Judge: Andrew E. Cooper, Case: 23CHCV00006, Date: 2024-04-17 Tentative Ruling

Counsel wishing to submit on a tentative ruling may inform the clerk or courtroom assisant in North Valley Department F51, 9425 Penfield Ave., Chatsworth, CA 91311, at (818) 407-2251.  Please be aware that unless all parties submit, the matter will still be called for hearing and may be argued by any appearing/non-submitting parties. If the matter is submitted on the court's tentative ruling by all parties, counsel for moving party shall give notice of ruling. This may be done by incorporating verbatim the court's tentative ruling. The tentative ruling may be extracted verbatim by copying and specially pasting, as unformatted text, from the Los Angeles Superior Court’s website, http://www.lasuperiorcourt.org. All hearings on law and motion and other calendar matters are generally NOT transcribed by a court reporter unless one is provided by the party(ies).

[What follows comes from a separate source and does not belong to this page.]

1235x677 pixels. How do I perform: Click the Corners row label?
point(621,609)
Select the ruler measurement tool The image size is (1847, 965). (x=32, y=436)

Case Number: 23CHCV00006    Hearing Date: April 17, 2024    Dept: F51

APRIL 16, 2024

 

MOTION TO VACATE/SET ASIDE DEFAULT JUDGMENT

Los Angeles Superior Court Case # 23CHCV00006

 

Motion Filed: 9/20/23

 

MOVING PARTY: Defendant Edith M. Wims (“Defendant”)

RESPONDING PARTY: Plaintiff Midland Credit Management, Inc. (“Plaintiff”)

NOTICE: OK 

 

RELIEF REQUESTED: An order vacating the default judgment entered against Defendant on 4/18/23.

 

TENTATIVE RULING: The unopposed motion is denied.

 

BACKGROUND

 

This is a collections case in which Plaintiff, a collections agency, alleges that Defendant defaulted on her credit account with non-party Capital One Bank USA, N.A. on 7/5/19, and currently owes $27,104.21. (Compl. ¶¶ 5, 22.)

 

On 1/3/23, Plaintiff filed its complaint against Defendant for Account Stated. On 4/6/23, default was entered against Defendant. On 4/18/23, default judgment was entered against Defendant in the total amount of $27,630.11.

 

On 9/12/23, Defendant filed an ex parte application to set aside the default judgment against her, which the Court denied. On 9/20/23, Defendant filed the instant noticed motion to set aside the default judgment. No opposition has been filed to date.

 

ANALYSIS

 

“The court may, upon any terms as may be just, relieve a party or his or her legal representative from a judgment, dismissal, order, or other proceeding taken against him or her through his or her mistake, inadvertence, surprise, or excusable neglect. Application for this relief shall be accompanied by a copy of the answer or other pleading proposed to be filed therein, otherwise the application shall not be granted, and shall be made within a reasonable time, in no case exceeding six months, after the judgment, dismissal, order, or proceeding was taken.” (Code Civ. Proc. § 473, subd. (b) [emphasis added].)

 

Here, Defendant declares under penalty of perjury that she was never served with the Summons and Complaint in the instant action. (Decl. of Edith M. Wims ¶¶ 2, 8.) Defendant further declares that she was not provided any additional notices regarding the further proceedings in the action. (Id. at ¶¶ 5–7.)

 

However, the 1/30/23 proof of service associated with the complaint/summons states that D was personally served on 1/28/23, in direct contradiction to her declaration.

 

“The return of a [registered] process server … establishes a presumption, affecting the burden of producing evidence, of the facts stated in the return.” (Evid. Code § 647.) “The filing of a proof of service creates a rebuttable presumption that the service was proper.” (Floveyor International, Ltd. v. Superior Court (1997) 59 Cal.App.4th 789, 795.)

 

Although Plaintiff has failed to oppose the instant motion/provide additional evidence of service on Defendant, these motions are discretionary when it comes to a party’s own mistake/inadvertence/surprise/neglect (as opposed to compulsory re attorney mistake). To the extent that D is attempting to quash service, she has missed the deadline to file that particular motion.

 

The Court notes that Defendant has failed to attach a copy of her proposed Answer to Plaintiff’s complaint. For the reasons set forth above, the Court denies Defendant’s motion to set aside the default/default judgment entered against her without prejudice.

 

CONCLUSION

 

The unopposed motion is denied.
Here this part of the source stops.